EXERCISE INSTRUCTIONS: Each record is to be given again precisely as written.

(DATASET ENTRIES begins)

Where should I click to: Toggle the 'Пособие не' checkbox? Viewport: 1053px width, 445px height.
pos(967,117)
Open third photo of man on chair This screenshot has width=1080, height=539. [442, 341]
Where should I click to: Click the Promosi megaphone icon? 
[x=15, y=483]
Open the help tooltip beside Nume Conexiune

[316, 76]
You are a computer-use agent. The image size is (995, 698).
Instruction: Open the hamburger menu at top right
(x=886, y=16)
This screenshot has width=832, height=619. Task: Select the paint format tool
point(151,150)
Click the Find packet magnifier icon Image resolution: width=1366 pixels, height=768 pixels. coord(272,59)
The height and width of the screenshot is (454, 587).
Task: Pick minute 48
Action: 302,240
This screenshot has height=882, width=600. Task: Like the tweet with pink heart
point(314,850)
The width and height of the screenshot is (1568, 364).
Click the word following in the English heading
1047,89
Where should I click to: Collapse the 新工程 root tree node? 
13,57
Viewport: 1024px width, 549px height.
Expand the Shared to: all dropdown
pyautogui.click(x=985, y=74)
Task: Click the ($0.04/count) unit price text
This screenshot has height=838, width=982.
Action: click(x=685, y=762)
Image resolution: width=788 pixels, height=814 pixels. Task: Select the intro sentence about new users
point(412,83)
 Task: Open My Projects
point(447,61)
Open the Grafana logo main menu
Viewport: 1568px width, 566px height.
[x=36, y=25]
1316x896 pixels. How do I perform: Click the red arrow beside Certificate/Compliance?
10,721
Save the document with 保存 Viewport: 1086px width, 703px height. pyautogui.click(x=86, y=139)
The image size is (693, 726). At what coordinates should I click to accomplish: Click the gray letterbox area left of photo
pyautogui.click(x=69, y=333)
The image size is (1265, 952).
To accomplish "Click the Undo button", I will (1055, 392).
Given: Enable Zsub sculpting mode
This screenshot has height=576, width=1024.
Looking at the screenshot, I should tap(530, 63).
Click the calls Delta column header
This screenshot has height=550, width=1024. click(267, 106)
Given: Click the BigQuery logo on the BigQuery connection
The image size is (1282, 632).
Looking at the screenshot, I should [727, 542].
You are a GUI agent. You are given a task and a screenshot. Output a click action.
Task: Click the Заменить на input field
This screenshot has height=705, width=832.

(DATASET ENTRIES ends)

RESPONSE:
Where should I click to: Toggle the 'Пособие не' checkbox? Viewport: 1053px width, 445px height.
pos(967,117)
Open third photo of man on chair This screenshot has width=1080, height=539. [442, 341]
Where should I click to: Click the Promosi megaphone icon? 
[x=15, y=483]
Open the help tooltip beside Nume Conexiune

[316, 76]
You are a computer-use agent. The image size is (995, 698).
Instruction: Open the hamburger menu at top right
(x=886, y=16)
This screenshot has width=832, height=619. Task: Select the paint format tool
point(151,150)
Click the Find packet magnifier icon Image resolution: width=1366 pixels, height=768 pixels. coord(272,59)
The height and width of the screenshot is (454, 587).
Task: Pick minute 48
Action: 302,240
This screenshot has height=882, width=600. Task: Like the tweet with pink heart
point(314,850)
The width and height of the screenshot is (1568, 364).
Click the word following in the English heading
1047,89
Where should I click to: Collapse the 新工程 root tree node? 
13,57
Viewport: 1024px width, 549px height.
Expand the Shared to: all dropdown
pyautogui.click(x=985, y=74)
Task: Click the ($0.04/count) unit price text
This screenshot has height=838, width=982.
Action: click(x=685, y=762)
Image resolution: width=788 pixels, height=814 pixels. Task: Select the intro sentence about new users
point(412,83)
 Task: Open My Projects
point(447,61)
Open the Grafana logo main menu
Viewport: 1568px width, 566px height.
[x=36, y=25]
1316x896 pixels. How do I perform: Click the red arrow beside Certificate/Compliance?
10,721
Save the document with 保存 Viewport: 1086px width, 703px height. pyautogui.click(x=86, y=139)
The image size is (693, 726). At what coordinates should I click to accomplish: Click the gray letterbox area left of photo
pyautogui.click(x=69, y=333)
The image size is (1265, 952).
To accomplish "Click the Undo button", I will (1055, 392).
Given: Enable Zsub sculpting mode
This screenshot has height=576, width=1024.
Looking at the screenshot, I should tap(530, 63).
Click the calls Delta column header
This screenshot has height=550, width=1024. click(267, 106)
Given: Click the BigQuery logo on the BigQuery connection
The image size is (1282, 632).
Looking at the screenshot, I should [727, 542].
You are a GUI agent. You are given a task and a screenshot. Output a click action.
Task: Click the Заменить на input field
This screenshot has height=705, width=832.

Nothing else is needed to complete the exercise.